### TASK DIRECTIONS
In the entries that follow, locate the line with "Given: Copy device specifications with Kopiér", then restate that line and all later lines exactly as they appear, leaving pictures out.

▬▬▬

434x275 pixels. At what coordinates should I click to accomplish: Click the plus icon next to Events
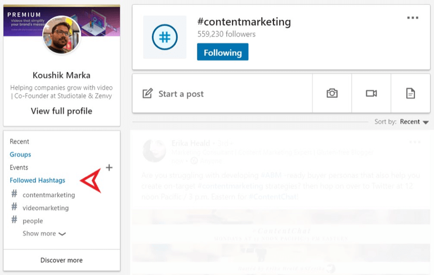click(x=110, y=167)
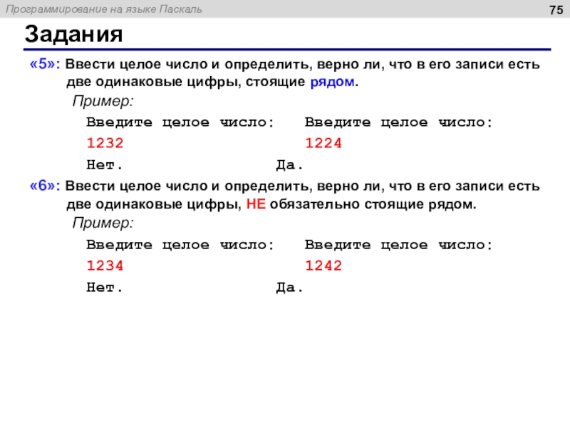Image resolution: width=570 pixels, height=427 pixels.
Task: Click 'Да.' below 1242
Action: [289, 288]
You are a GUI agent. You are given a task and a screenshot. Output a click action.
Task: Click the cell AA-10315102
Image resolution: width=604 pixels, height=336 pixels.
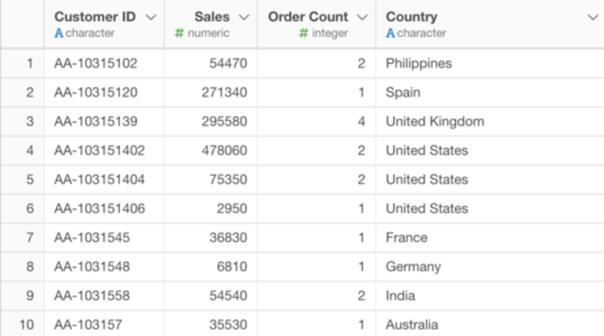click(x=96, y=64)
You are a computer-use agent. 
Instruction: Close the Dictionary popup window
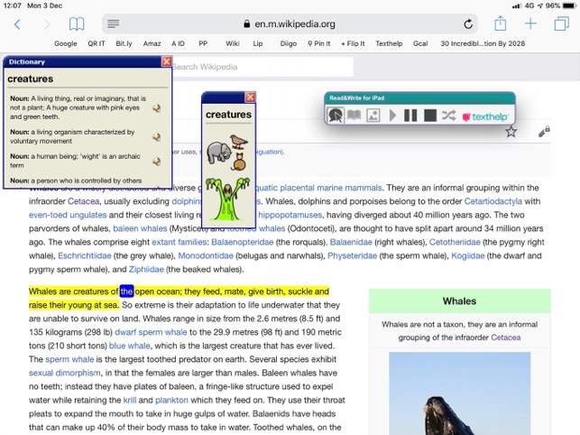click(x=166, y=61)
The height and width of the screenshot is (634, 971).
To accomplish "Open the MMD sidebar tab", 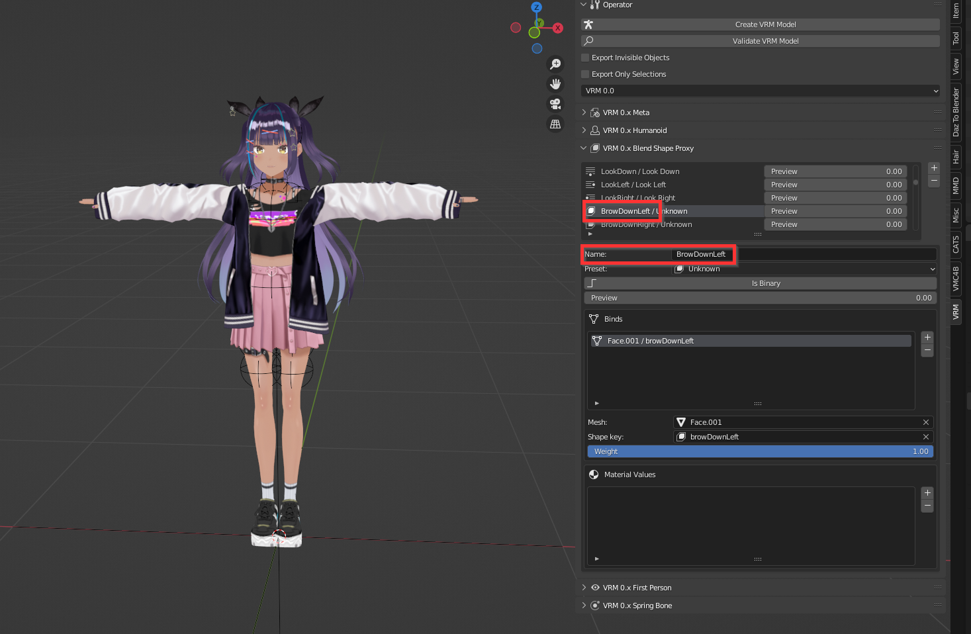I will [x=956, y=186].

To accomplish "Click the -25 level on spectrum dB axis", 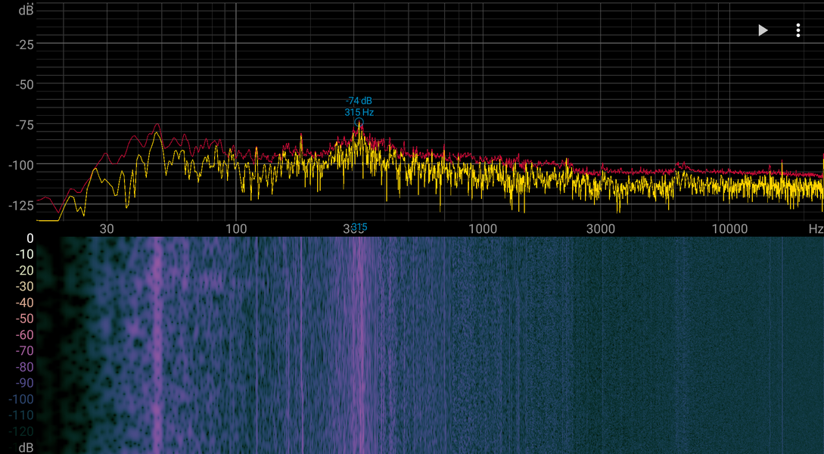I will click(24, 45).
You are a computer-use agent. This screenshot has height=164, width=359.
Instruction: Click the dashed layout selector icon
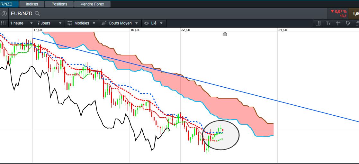(3, 23)
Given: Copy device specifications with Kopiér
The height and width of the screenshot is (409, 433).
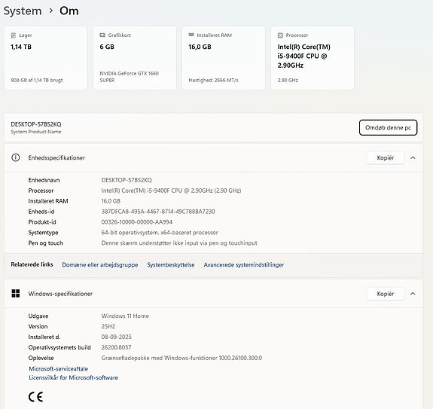Looking at the screenshot, I should [386, 157].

▬▬▬

### TASK RESULT
Given: Copy device specifications with Kopiér
The height and width of the screenshot is (409, 433).
Looking at the screenshot, I should [386, 157].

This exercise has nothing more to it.